There's a quote from Mark Twain. He allegedly said, "When the end of the world comes, I want to be in Cincinnati because it's always twenty years behind the times." The film "The Artist" opened in the United States on November 25, 2011. But it just opened here in Cincinnati yesterday on January 13, 2012. Maybe Mark Twain was right. I'll just say that I'm glad I made time for this film. Better late than never or at least I got to see it before the end of the world.

The Artist starts out in the year 0f 1927. Silent film actor George Valentin (Jean Dujardin) is what we would call today a superstar. He's adored by women from all over America. During a public interview, a young female fan literally stumbles into him. She's Peppy Miller, (Bérénice Bejo) an aspiring actress. A photograph of her kissing Valentin on the cheek is captured by Variety.

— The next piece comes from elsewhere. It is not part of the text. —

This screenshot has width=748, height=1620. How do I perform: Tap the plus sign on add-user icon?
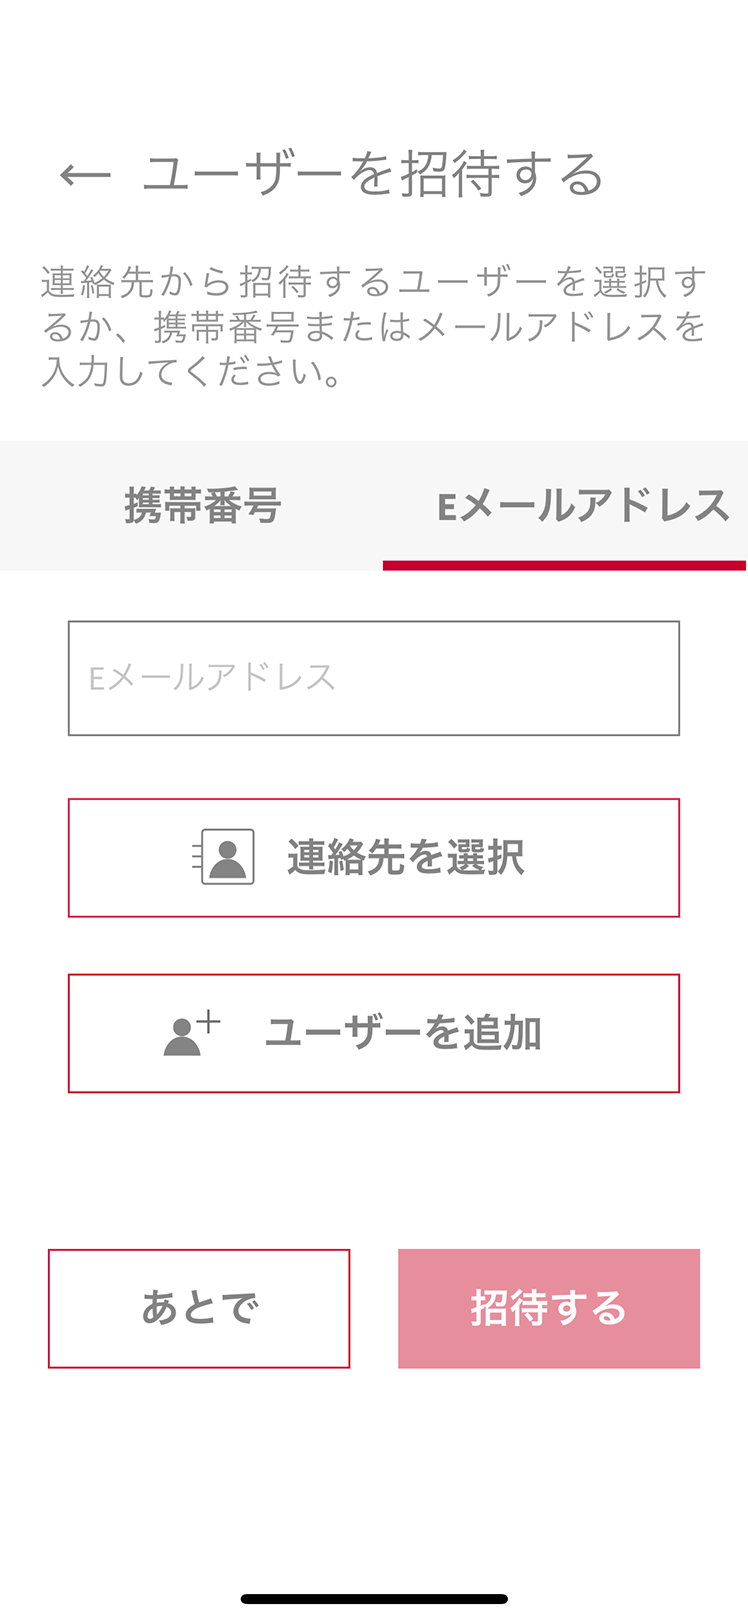(208, 1022)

That picture gets her noticed at Kinograph studios where she gets her first job as a dancing extra. The studio head Al Zimmer (John Goodman) wants to fire her because she has pushed Valentin's movie off the front page. But it's Valentin who insists she get a job on his movie. It's here during a dance scene that we see a romantic spark between Valentin and Miller.

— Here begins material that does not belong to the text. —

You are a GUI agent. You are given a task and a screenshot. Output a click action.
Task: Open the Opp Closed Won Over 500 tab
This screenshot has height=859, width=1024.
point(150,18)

But times are about to change. Kinograph decides to make movies with sound and dialogue. With the change to cinema, Zimmer tells Valentin that people will demand newer and younger stars. Valentin refuses to believe this. Meanwhile, Miller's career begins to rise. Valentin makes a silent movie that bombs and when the Great Depression occurs, he loses everything. Miller is now her own superstar.

Director and screenwriter Michael Hazanavicius has created a conventional show business movie. He makes up for this by bold, expressionistic visuals. But the big hook is that The Artist is a silent, black and white movie just like the movies made by its protagonist Valentin.

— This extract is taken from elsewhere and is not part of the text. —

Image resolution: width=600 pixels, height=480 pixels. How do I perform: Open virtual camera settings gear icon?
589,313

If you are going to make a silent movie in the twenty first century, there's got to be two areas that must be strong to keep the audience's interest. They are the music and the acting. First, let me talk about the music. Ludovic Bource wrote the score. As I write this, there's a controversy since Hazanavicius decided to use small portion of music from Alfred Hitchcock's "Vertigo." One of the stars of "Vertigo", Kim Novak, claims it was akin to a rape. Kim, I love you but that argument is over the top. The use of "Vertigo" music was a homage to that movie. And unfortunately, it takes away from The Artist's composer's excellent work. Bource's score is impressionistic, sweeping and beautiful. It deserves an Oscar nomination.

As for the acting performances, both Jean Dujardin and Bérénice Bejo exude charisma on the screen and with each other. There's real chemistry between the two. They make you want to watch them. You care about them. And Bejo's character whose first name is Peppy is aptly named. She has real energy as a singer and dancer.

The Artist is a valentine to the magic of Hollywood film making. It's delightful. The grade is A.